Topline: Although Wall Street cheered the signing of a new North American trade deal announced by the Trump administration and congressional Democrats last week, in their relief many investors overlooked specific provisions of the deal—especially with regards to autos—that could dampen economic growth.
- The new U.S.-Mexico-Canada Agreement (USMCA), or so-called Nafta 2.0, replaces the 26-year old North American Free Trade Agreement and is expected to win approval from the House of Representatives with bipartisan support on Thursday.
- But some aspects of the deal are underwhelming, and could actually weigh on economic growth in the long run: “It’s better than not having anything, but worse than NAFTA, from a growth perspective,” says Adam Crisafulli, founder and president of Vital Knowledge Media.
- The deal is still a “net negative for all three economies,” according to a recent post from the Peterson Institute for International Economics. “Its regulatory mandates, especially in autos, will restrict trade and hurt US industry.”
- The USMCA sets higher standards for more automobile content to come from North America: The deal imposes a 75% regional content requirement—up from 62.5% in NAFTA, for instance, as well as new mandates on using regional steel and aluminum, according to Reuters.
- New estimates from the Congressional Budget Office (CBO), for example, found that the USMCA deal, with its higher regional content requirements for cars and parts, will cost automakers nearly $3 billion more in tariffs over the decade.
- “Those are certainly some headwinds,” says Crisafulli. While the deal could help autoworkers and lead to increased auto manufacturing in North America and the U.S., it will place more of a burden and more cost on the auto industry, he says.
Crucial statistic: An assessment by the U.S. International Trade Commission found that the USMCA deal will cause U.S. growth to actually decline by 0.12%.
Crucial quotes: “In aggregate, it makes the whole North American auto industry less competitive and that could weigh on economic growth over the long run,” Criisafulli says. “It’s not going to be instantaneous.”
“U.S. auto companies say they can live with these higher costs, but other manufacturers may not,” points out the Wall Street Journal editorial board, who similarly argued that in many respects, the USMCA deal is worse than NAFTA and makes North American products less competitive worldwide.

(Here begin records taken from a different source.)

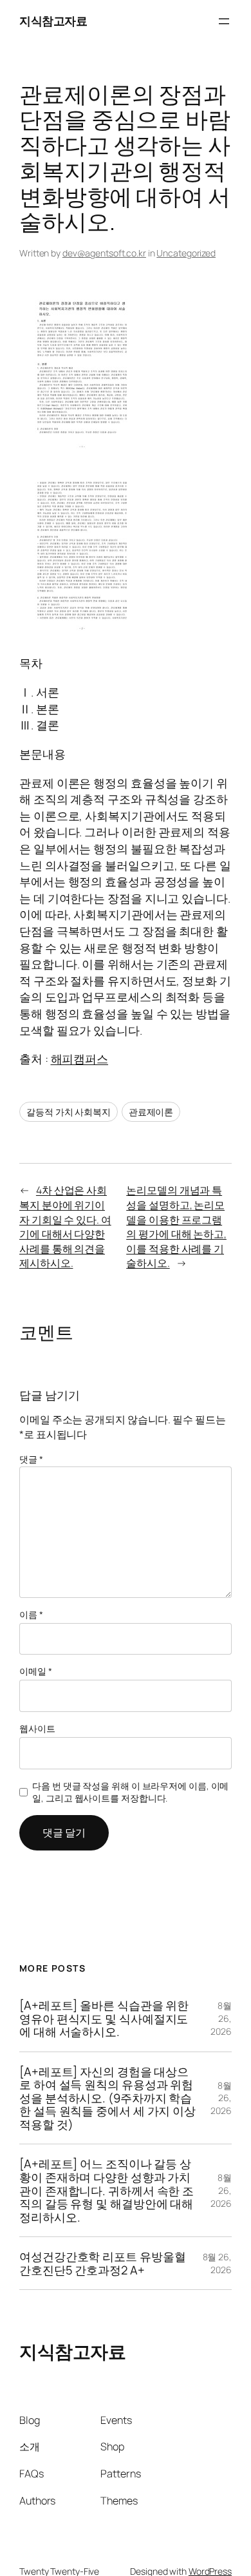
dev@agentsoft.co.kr (104, 253)
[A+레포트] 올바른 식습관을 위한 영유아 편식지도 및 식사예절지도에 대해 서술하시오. (104, 2019)
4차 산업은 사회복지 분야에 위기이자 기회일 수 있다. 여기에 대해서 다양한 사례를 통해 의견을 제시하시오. (65, 1226)
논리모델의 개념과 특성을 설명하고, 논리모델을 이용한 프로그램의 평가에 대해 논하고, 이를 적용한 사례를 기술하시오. (176, 1226)
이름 (31, 1614)
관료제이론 (151, 1112)
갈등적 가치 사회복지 (68, 1112)
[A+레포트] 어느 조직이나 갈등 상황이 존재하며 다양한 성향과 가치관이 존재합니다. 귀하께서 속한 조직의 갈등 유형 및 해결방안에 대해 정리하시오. (106, 2190)
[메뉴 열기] (224, 21)
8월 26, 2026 (221, 2018)
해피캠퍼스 (80, 1058)
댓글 (31, 1459)
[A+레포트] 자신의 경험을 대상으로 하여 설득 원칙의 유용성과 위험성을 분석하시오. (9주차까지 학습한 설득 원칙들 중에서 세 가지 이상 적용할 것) (107, 2098)
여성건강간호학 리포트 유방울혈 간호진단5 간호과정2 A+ (102, 2263)
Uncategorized (186, 253)
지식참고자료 (53, 20)
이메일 (35, 1671)
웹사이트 (37, 1728)
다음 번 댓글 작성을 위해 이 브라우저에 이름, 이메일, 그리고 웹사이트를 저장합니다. (130, 1792)
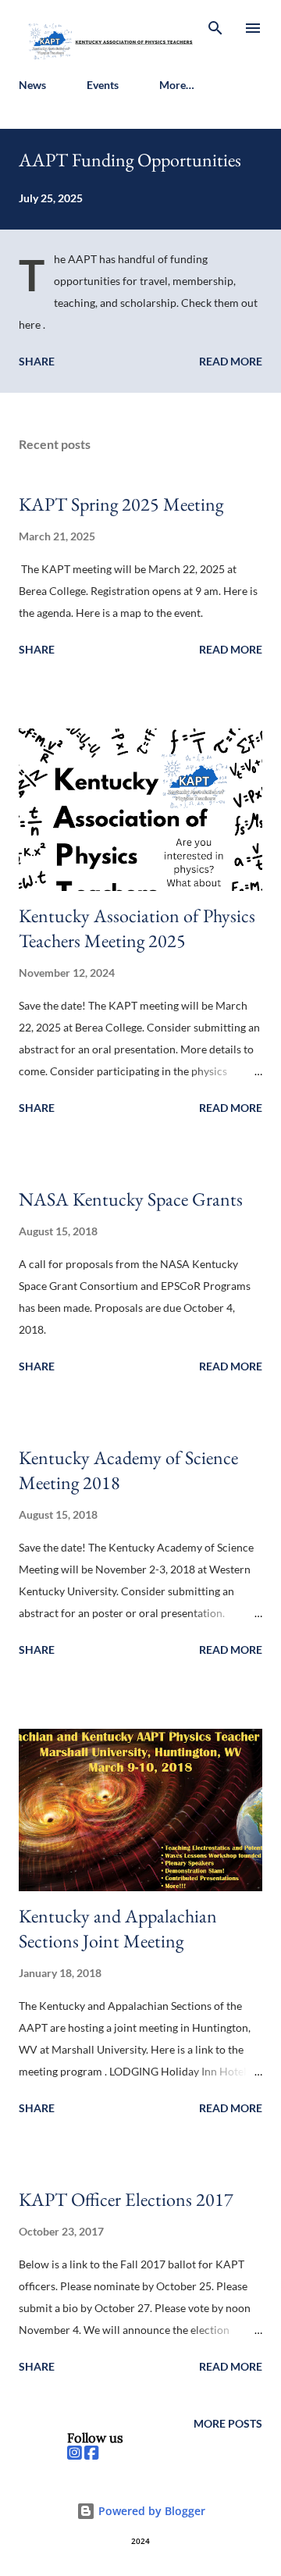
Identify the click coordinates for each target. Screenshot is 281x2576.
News (32, 84)
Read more (230, 361)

Key background: The revised North American trade deal, signed by the U.S., Mexico and Canada last week, was touted by President Trump as the “best and most important trade deal ever made by the USA.” While his administration had reached an agreement with Canada and Mexico for a revised trade deal in 2018, congressional Democrats spent months pressing for better labor and environmental protections, as well as advocating against a pharmaceutical provision that they argued hurt consumers. The USMCA’s approval will likely boost Trump’s reelection bid in 2020, according to the New York Times, since it follows up on his 2016 campaign promise to rip up NAFTA.